Output everything from the line containing "You are a GUI" down to the line containing "click(80, 1361)" as a numbered list, skipping blank lines. Leave the pictures out of your answer.

# GIVEN INFORMATION
________

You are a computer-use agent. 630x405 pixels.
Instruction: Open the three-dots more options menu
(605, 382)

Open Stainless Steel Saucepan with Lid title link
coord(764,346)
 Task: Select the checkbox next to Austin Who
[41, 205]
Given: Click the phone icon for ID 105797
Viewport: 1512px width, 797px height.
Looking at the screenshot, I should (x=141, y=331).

________

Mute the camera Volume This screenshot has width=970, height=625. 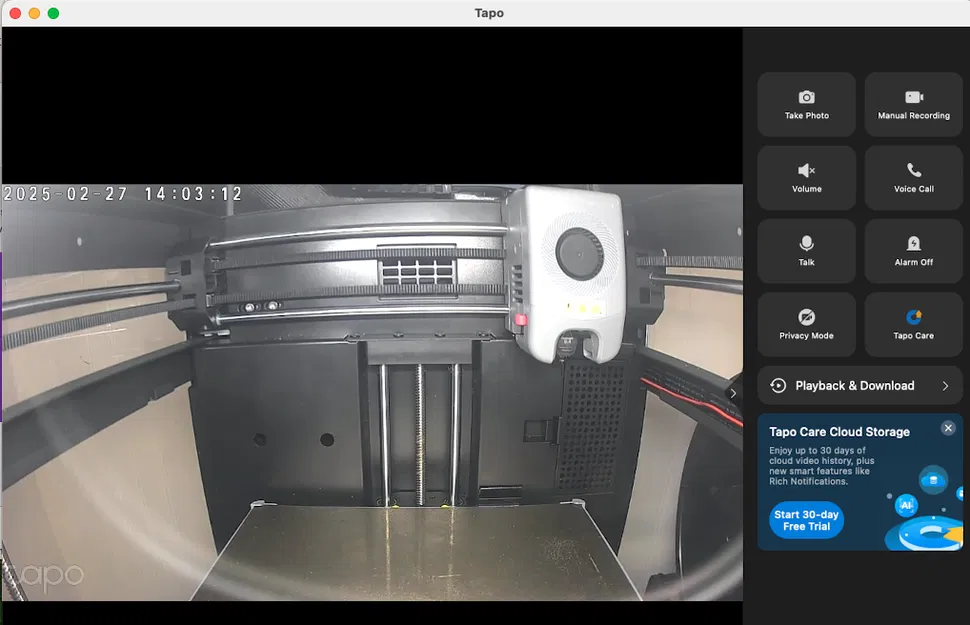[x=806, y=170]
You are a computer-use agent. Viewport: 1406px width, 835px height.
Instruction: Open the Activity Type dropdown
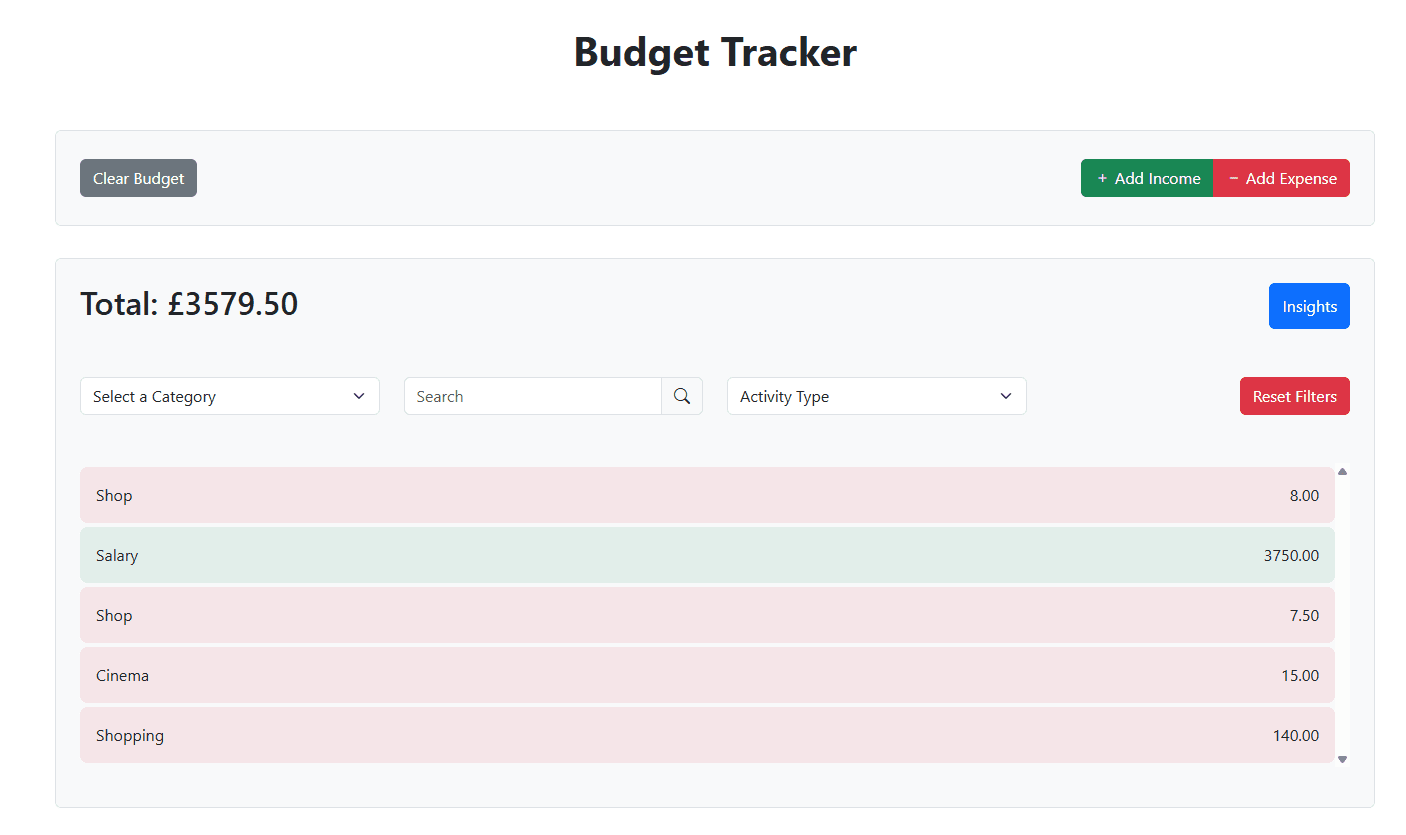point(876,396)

________

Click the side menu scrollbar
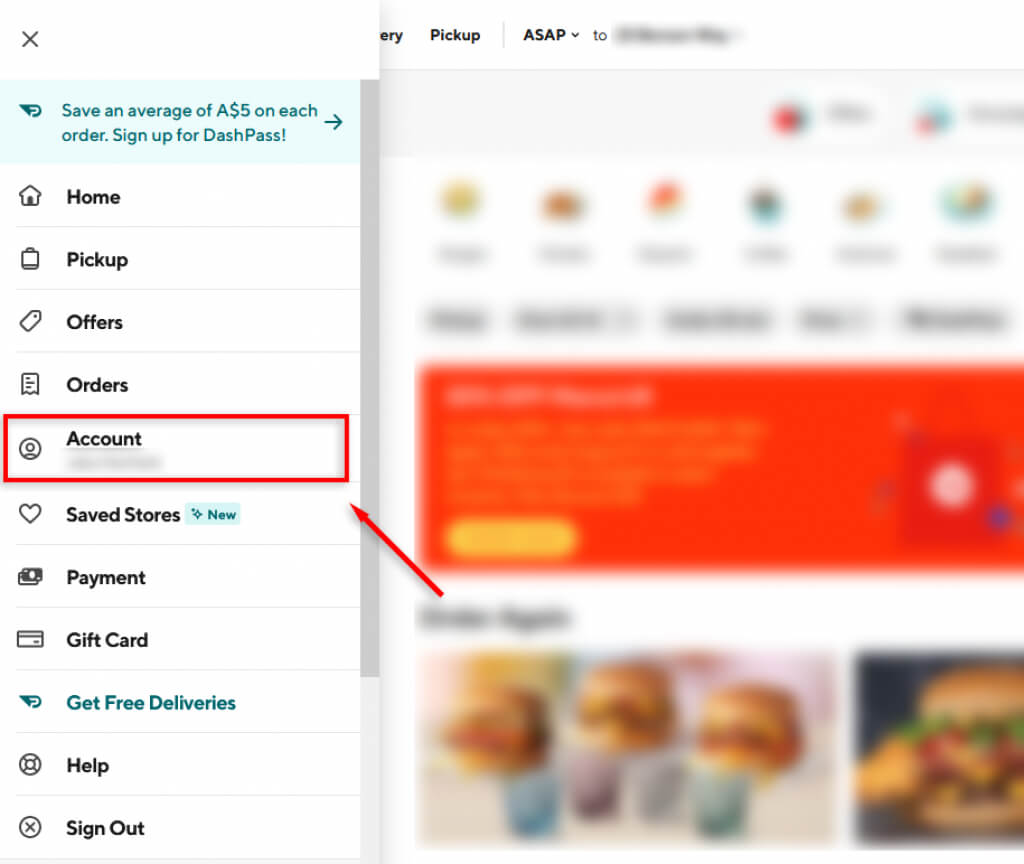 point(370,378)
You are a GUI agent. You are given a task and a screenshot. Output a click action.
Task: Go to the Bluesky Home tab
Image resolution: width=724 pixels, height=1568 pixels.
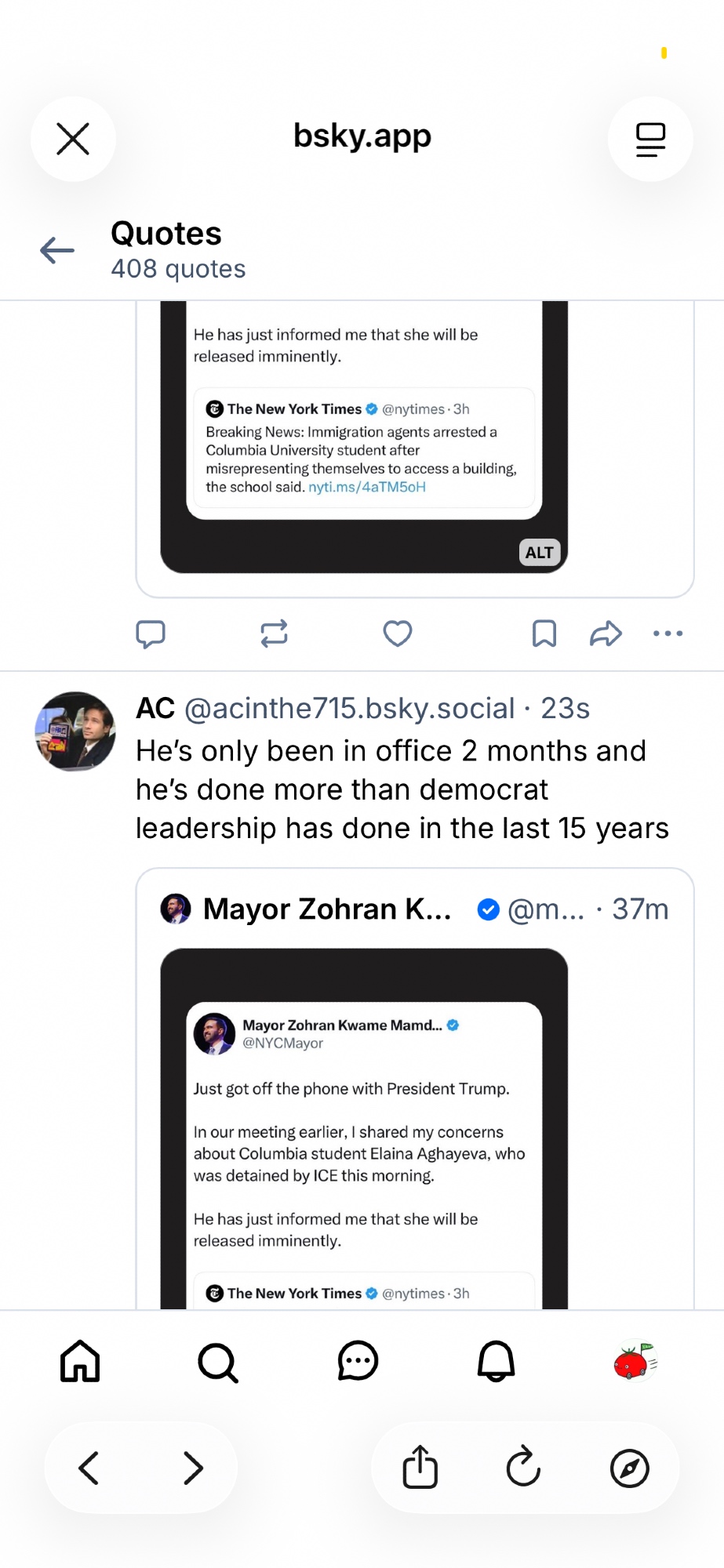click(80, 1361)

________

# ANSWER TO THIS TASK
1. You are a GUI agent. You are given a task and a screenshot. Output a click action.
2. Task: Go to the Bluesky Home tab
3. Image resolution: width=724 pixels, height=1568 pixels.
4. click(80, 1361)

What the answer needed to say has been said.